2. Mostra fotografia Oliviero Toscani

Fin dalla prima sala della sezione dedicata alle icone possiamo intuire l’incredibile varietà delle fotografie di Oliviero Toscani. L’occhio cade subito su una delle sue immagini più note, quel “Chi mi ama mi segua” dei manifesti dei Jesus Jeans del 1973; scrive Pasolini sul Corriere della Sera, il 17 maggio 1973: “Il nuovo potere borghese necessita, nei consumatori, di uno spirito totalmente pragmatico ed edonistico: un universo tecnicistico e puramente terreno è quello in cui può svolgersi, secondo la propria natura, il ciclo della produzione e del consumo. L’interesse di questo slogan non è solo negativo: c’è in esso un interesse positivo, la possibilità imprevista di rendere espressivo il linguaggio dello slogan e quindi quello dell’intero mondo tecnologico”. Troviamo poi la campagna del lupo che bacia l’agnello del 1990, ma anche quella in cui Toscani, l’anno successivo, anticipa il tema dell’ambiente oggi molto attuale, affogando alcune foglie nel petrolio. E ancora, il gruppo teatrale di Aix-en-Provence che danza nudo o i musicisti dell’Orchestra Filarmonica della Scala, ritratti mentre fluttuano nel vuoto insieme ai loro strumenti. E se da una parte una bambina indiana ci fa una linguaccia dopo avere mangiato una bacca rossa, dall’altra troviamo quattro improbabili testimonial per gli occhiali che lo stesso Toscani produce (e indossa): Lenin, Mao, Castro e Bin Laden. Nella concezione della fotografia di Toscani, il copyright non esiste e dunque ha scelto lui stesso quattro modelli che difficilmente si lamenteranno per l’utilizzo della loro immagine. La foto della ragazza seduta sul fieno è un chiaro riferimento alla mostra, perché non solo è accompagnata da uno degli asini che vi ha accolto al Castello fin dal parcheggio, ma perché legge il catalogo dell’esposizione.
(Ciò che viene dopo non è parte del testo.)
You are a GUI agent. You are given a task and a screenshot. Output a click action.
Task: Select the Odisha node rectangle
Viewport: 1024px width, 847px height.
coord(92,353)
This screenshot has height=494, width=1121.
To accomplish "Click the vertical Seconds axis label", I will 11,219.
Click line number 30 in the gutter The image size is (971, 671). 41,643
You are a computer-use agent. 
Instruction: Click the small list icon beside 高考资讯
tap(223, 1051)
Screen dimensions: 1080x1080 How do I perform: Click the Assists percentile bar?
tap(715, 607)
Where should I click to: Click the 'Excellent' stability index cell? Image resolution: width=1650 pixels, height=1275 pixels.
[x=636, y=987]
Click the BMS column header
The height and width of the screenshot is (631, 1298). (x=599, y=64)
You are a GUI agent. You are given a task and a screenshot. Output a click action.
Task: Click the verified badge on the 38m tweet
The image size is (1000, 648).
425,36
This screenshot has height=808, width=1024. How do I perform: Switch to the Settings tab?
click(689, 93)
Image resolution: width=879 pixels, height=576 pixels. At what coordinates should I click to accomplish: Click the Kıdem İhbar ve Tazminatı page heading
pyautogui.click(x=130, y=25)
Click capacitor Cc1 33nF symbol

I più attenti noteranno che il libro riporta una aggiunta rispetto all’originale: “Più di 50 anni di magnifici fallimenti”, locuzione che il fotografo usa per descrivere la sua carriera. Se lo dice da solo, quindi ci crediamo. Il fallimento è per lui una prospettiva, sentirsi arrivati significa fermarsi e lui fermo è impossibile da immaginare.

 

 

 

 

As we enter the first section dedicated to society’s icons we get a glimpse into the amazing variety of Oliviero Toscani’s photos. Our eyes immediately fall on one of his most famous images, the “He who loves me, follow me” 1973 Jesus Jeans campaign. On 17 May 1973 Pasolini wrote on Corriere della Sera: “the new bourgeois power needs its customers to have a totally pragmatic and hedonistic approach: a purely technical and earthly universe where the production and the consumption cycles take place. The interest of this slogan is not only negative: there is a positive idea, the unforeseen possibility to make the language of the slogan expressive, and consequently that of the entire technological world”. We then find a 1990 campaign showing a wolf kissing a lamb, and the one with which Toscani anticipated the present environmental issues, by sinking some leaves in oil. And then the Aix-en-Provence theatre ensemble, dancing fully naked, and the musicians from the Orchestra Filarmonica della Scala, portrayed as they are floating in the air with their instruments. And then, if on one hand an Indian girl shows her tongue after eating a red berry, on the other we find four unlikely testimonials for the eyeglasses that Toscani himself produces (and wears): Lenin, Mao, Castro, and Bin Laden. Toscani’s idea of photography is that copyright doesn’t exist, so he chooses four models who most likely will not complain about their image being used. The picture of the girl sitting on the hay is a clear reference to this exhibition, because not only is she in the company of one of the donkeys welcoming you at the entrance to the castle, but because she is reading the exhibition catalogue. The most attentive people will notice an addition to the original: “Over 50 years of wonderful failures”, a phrase that the photographer uses to describe his career. He says that to himself, so we believe it. For him failure is a perspective, feeling accomplished means stopping, and we cannot possibly imagine him being still.